Task to carry out: In the data, extract each line that holds the string "Your".

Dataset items

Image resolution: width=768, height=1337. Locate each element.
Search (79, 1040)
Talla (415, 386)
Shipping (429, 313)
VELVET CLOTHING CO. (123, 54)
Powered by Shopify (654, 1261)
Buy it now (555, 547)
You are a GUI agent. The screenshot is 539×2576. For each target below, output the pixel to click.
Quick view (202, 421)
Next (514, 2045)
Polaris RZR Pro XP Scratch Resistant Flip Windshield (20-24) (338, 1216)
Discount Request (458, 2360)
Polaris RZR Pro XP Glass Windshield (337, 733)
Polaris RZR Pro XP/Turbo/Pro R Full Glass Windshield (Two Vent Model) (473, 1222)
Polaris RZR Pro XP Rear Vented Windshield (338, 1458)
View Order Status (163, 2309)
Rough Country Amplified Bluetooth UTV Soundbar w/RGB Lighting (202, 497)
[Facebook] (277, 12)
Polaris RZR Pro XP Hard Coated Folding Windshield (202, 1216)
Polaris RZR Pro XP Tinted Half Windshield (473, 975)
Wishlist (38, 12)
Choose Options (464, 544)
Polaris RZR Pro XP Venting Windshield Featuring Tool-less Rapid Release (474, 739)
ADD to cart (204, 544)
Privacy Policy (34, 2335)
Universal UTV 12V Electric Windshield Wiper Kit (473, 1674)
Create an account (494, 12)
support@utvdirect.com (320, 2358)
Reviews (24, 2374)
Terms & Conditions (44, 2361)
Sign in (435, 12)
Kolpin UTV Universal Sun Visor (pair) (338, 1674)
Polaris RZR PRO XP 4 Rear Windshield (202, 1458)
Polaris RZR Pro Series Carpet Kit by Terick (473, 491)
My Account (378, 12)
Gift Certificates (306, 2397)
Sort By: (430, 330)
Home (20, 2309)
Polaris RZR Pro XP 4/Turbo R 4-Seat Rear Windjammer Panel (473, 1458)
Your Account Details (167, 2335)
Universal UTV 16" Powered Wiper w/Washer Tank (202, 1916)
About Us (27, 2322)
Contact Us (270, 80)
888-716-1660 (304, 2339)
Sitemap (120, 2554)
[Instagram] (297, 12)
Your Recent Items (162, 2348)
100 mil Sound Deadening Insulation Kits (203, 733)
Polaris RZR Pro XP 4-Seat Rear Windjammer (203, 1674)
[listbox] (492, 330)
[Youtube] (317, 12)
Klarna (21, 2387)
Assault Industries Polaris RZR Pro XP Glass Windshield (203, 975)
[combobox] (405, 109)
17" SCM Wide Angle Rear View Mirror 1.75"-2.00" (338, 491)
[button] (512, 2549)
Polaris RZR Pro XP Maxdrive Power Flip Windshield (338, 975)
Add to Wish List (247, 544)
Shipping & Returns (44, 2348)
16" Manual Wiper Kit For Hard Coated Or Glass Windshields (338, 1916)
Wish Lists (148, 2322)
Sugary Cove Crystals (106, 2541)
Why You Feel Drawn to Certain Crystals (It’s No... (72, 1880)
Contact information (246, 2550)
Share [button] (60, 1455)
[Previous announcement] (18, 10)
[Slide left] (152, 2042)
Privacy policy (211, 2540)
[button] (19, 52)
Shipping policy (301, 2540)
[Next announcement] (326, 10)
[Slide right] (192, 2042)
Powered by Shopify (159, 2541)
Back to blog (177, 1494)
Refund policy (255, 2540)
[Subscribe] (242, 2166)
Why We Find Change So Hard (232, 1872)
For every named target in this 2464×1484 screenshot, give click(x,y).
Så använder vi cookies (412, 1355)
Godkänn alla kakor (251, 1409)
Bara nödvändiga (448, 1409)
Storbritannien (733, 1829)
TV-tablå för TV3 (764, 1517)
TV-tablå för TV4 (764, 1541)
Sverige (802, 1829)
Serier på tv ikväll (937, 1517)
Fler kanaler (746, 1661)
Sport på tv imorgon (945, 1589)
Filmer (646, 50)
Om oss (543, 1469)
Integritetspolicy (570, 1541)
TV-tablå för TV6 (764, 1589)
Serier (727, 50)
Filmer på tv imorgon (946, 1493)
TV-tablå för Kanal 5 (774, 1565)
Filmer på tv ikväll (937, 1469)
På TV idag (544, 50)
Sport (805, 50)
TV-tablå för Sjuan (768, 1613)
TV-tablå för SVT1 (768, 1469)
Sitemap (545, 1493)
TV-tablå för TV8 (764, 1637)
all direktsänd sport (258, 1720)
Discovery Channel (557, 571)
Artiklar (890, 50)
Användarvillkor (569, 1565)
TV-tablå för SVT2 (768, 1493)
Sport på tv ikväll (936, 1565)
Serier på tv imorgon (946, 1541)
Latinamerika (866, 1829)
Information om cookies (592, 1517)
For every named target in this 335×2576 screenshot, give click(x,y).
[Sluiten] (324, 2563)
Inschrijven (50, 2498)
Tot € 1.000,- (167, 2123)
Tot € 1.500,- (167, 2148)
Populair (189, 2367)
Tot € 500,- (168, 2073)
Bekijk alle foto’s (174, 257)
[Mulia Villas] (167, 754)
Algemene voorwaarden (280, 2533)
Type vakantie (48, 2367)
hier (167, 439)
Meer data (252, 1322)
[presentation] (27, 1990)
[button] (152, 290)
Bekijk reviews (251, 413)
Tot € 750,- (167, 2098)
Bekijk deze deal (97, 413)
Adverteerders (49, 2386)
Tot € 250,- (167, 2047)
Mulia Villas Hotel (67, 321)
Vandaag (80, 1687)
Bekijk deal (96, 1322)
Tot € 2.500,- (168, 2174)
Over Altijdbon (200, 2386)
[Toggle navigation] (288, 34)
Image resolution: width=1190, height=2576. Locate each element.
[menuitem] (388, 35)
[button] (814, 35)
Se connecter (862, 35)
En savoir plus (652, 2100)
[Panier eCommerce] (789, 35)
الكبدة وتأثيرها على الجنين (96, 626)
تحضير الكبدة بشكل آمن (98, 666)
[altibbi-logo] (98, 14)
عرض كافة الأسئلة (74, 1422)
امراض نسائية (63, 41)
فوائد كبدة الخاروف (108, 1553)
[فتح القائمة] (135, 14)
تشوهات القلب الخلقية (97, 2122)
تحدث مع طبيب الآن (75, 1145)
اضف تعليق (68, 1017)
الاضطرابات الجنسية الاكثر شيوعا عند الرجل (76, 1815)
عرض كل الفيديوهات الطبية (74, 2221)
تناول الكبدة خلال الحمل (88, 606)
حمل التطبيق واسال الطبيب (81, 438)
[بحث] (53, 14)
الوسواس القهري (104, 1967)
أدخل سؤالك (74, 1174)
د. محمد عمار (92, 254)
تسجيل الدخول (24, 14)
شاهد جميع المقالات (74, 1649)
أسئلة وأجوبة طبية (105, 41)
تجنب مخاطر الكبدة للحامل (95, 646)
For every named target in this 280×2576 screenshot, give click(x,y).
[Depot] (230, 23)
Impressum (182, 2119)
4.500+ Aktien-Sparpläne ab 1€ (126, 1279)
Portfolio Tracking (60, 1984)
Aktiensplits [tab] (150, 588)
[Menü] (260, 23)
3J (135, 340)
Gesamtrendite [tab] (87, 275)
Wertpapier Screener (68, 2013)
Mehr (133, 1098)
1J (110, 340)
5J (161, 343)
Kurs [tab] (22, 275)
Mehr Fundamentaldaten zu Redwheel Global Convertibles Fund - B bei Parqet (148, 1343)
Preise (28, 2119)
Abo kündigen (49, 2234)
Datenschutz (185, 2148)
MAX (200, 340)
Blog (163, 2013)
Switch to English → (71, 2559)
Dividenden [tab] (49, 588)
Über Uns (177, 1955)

Answer for the task:
Your Account Details (167, 2335)
Your Recent Items (162, 2348)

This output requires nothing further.